Postby JackD201 » Thu Sep 12, 2013 12:55 am

I use Bitperfect only for convenience when listening to HR albums. Sonically it gets beat up by Pure Music. The latter being more refined, nuanced and dynamic resulting in being more expressive. The only downside of Pure Music is that it is not as responsive to control inputs even with memory play disabled. Both display zero xo distortion if you click between tracks abruptly, something that very rarely happens playing plain old iTunes. As stated before I am reliant on iTunes because to date I have about 10,000 songs from 128kbps in my early days to more recent 24/192. The thought of reordering all the metadata is something that is not what I want or will do not to mention recreating the playlists that have been compiled over the last decade.

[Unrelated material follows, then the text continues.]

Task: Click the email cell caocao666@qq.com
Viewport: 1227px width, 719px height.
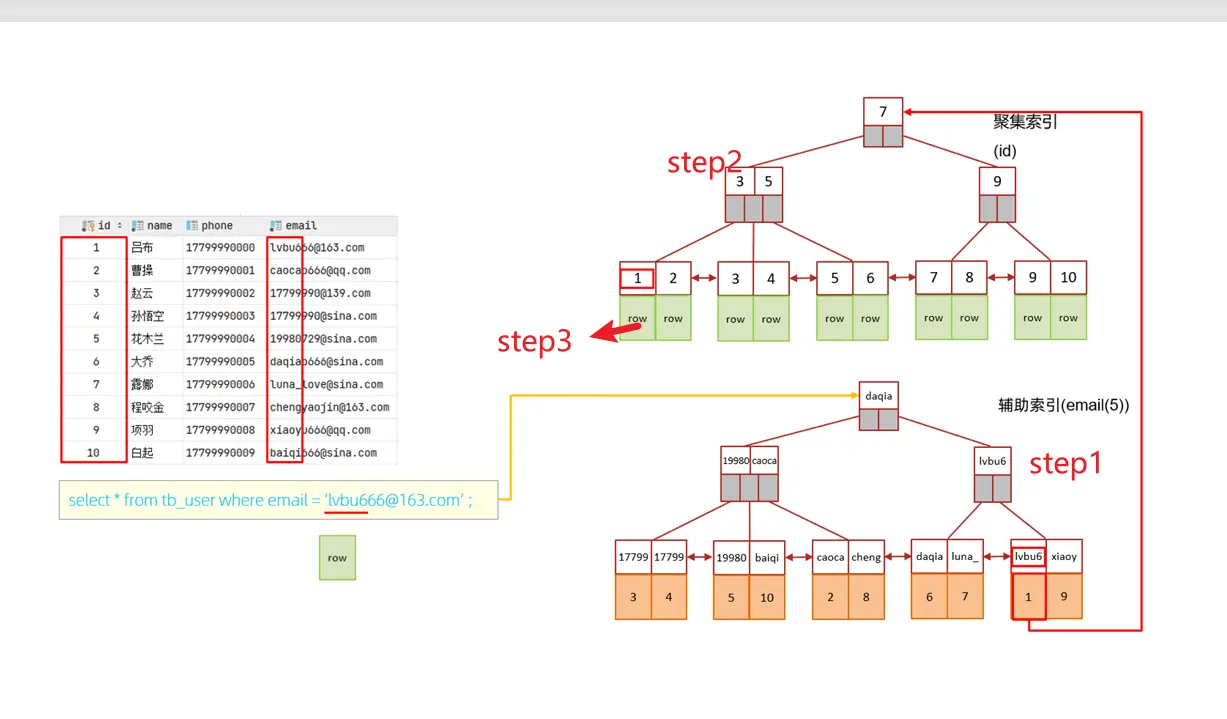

I run both from a MAC via USB to two asynch DACs, the TechDAS D7 and the Light Harmonic Da Vinci. The former is a small unit that is very analog sounding from the smoothed camp revealing it's S-D architecture. The latter is a ladder type NOS DAC with analog filters that has more of analog's subtler textures and ambience but also top flight digital Macro dynamics. Choosing between the two can boil down to a matter of taste or system synergy. It is the latter in my opinion that is more flexible in terms of emotional delivery because of its dynamic envelope and greater portrayal of scale differences even if it is less forgiving of poor recordings. The latter ironically is closer to the TechDAS AirForce One table with a Graham Arm, Atlas Cart and Lamm PS. That said the D7 is a third of the price of the Da Vinci and one fourth of the Twin Engine Da Vinci Dual which has dedicated converters for PCM upto 32/384 and DSD. The D7 does "only" up to 24/192 and does DSD via DoP. The Da Vinci is also more sensitive to choice of USB cables. It will glitch with poor cables that don't strictly adhere to the 90ohm standard and fail bandwith tests while the D7 is neigh impreganable. Out of the box the D7 did great with very little improvement within the first 24 hours or so. The Da Vinci took almost 500 hours of break-in. I had no idea that the silk dielectric caps used in them would take longer than teflons. I always thought teflons took the longest time. Guess not.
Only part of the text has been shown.